• _Your goal_:
Leaving out the pictures, please reproduce exactly and only the lines from the one that contains "800x586 pixels. At" through the last line below.

*** Opening of Extracted material ***

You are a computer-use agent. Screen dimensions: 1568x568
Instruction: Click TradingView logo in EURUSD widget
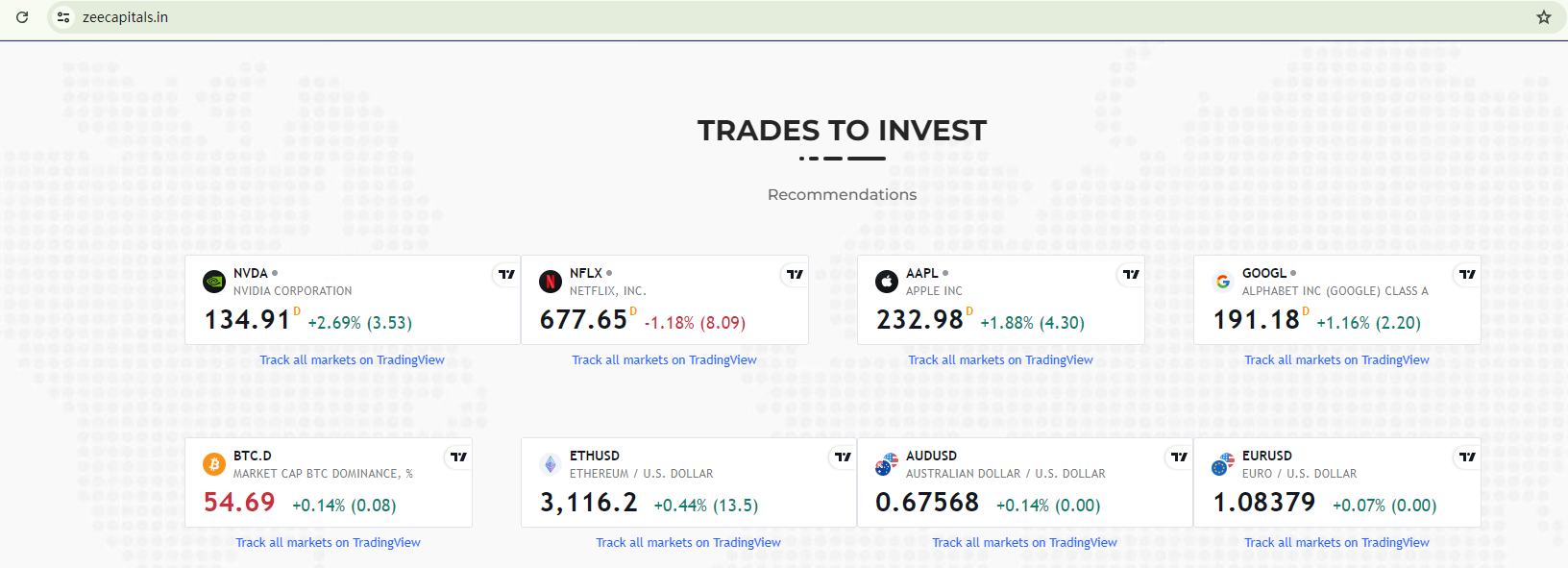tap(1467, 457)
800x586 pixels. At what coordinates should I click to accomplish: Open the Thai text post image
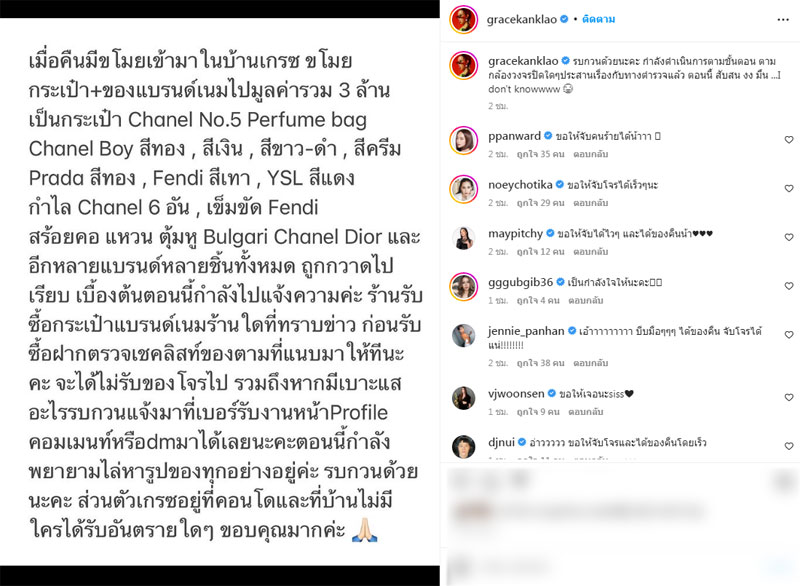[x=220, y=293]
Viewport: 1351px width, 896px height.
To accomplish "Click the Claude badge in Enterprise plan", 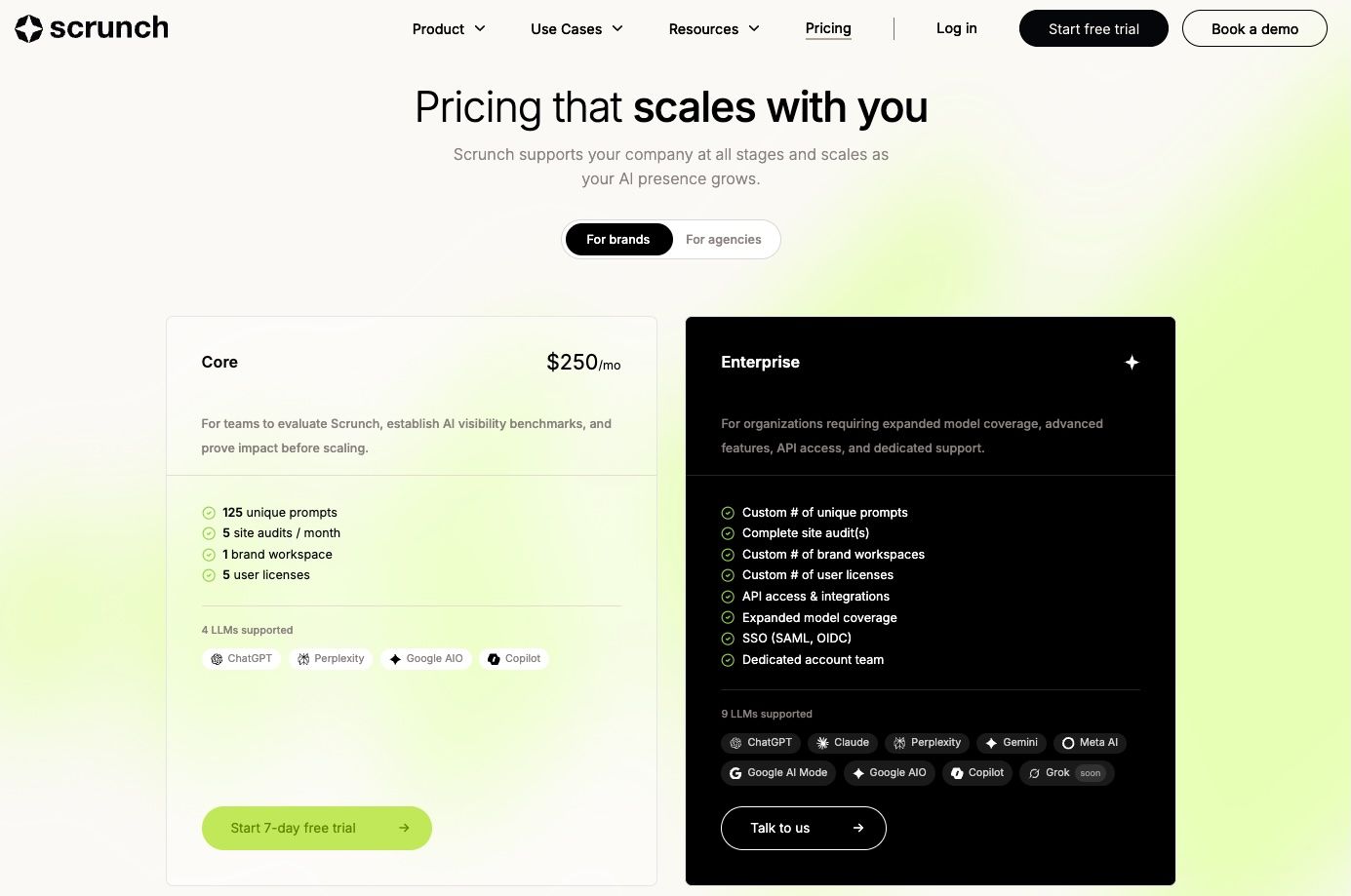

*** Close of Extracted material ***

• _Exercise result_:
800x586 pixels. At what coordinates should I click to accomplish: Open the Thai text post image
[x=220, y=293]
Viewport: 1351px width, 896px height.
To accomplish "Click the Claude badge in Enterprise plan", 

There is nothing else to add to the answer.